Otis went first because his incessant barking was driving everyone insane and we really wanted to sedate him. Apparently his owners had taken him to a vet because their groomer said his teeth were really bad, but the vet said his teeth were fine and that he didn’t need a dental at all. That vet needs to go back to vet school. Poor Otis had Stage 2 “Something I can’t pronounce that starts with a P and looks really nasty.” Basically his teeth were covered in tarter and some had rotted clean through. We had to pull out eight of his teeth. It was actually way bloodier than the surgeries from yesterday. I got to put on gloves and hold his mouth open so Christie could get the back molars. Poor Otis! We were all astonished that the other vet said he didn’t need a cleaning, and Sandra and Christie shed some light on veterinary politics. Hearing them talk about how “you never want to be the vet that talks about other vets to your clients” and “it’s okay to talk amongst your colleagues about the dumb vets who need more schooling, but never do it in front of clients,” made me want to be a vet right now! So badly! I want colleagues! And a scalpel! I am so destined to be a vet. All the blood and guts and weird noises and annoying clients and traumatizing car accident victims—I want it all! Weeeeeee!!

Christie is so nice, and she told Carolyn she loves me! Yay! And she explains so much to me, and while she’s explaining she’ll be like, “Do you know what ­­­_____ is? Of course you know what ­­­_____ is, you’re so smart!” It is so great.
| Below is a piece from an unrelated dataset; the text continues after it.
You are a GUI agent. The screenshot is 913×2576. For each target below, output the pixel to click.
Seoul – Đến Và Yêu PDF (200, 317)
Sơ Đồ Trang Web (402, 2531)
So after Otis came Roxy. Her teeth were basically perfect since she’s only a year old, but her owners apparently said “her ass-breath is worse than usual,” and Christie really emphasizes dental (“I’m crazy about clean teeth!”), so she gave them a thorough cleaning anyway. And that was the day! Carolyn came just before we were going to start on Arlen, and I didn’t want her to have to wait or have to come back into town since the roads are so bad, so I left early. We got home and made some stir-fry for dinner. The democratic debate is on in 20 minutes, and we’re gonna watch it!

I can’t for tomorrow! Someone’s cat wasn’t spayed and it got outside and got pregnant, so Christie is performing an abortion! She said she’s done quite a few and she was like, “Yeah, I’ve got to watch out for those pro-life people—they might send me hate mail!” So that will be interesting. The owner thought she might have just gotten worms at first because of how big her belly was getting, so she gave her de-wormer. Martha said if she gave them one kind of de-wormer, the babies would already be dead, but the kind most people use wouldn’t kill them. I think it’ll be interesting to watch, but also a bit sad. Spaying the cat will make her live longer, but the babies will never get to live. Oh well, what do they know, they’re just embryos, right? Ah, moral ambiguity. We’ll see how things go tomorrow!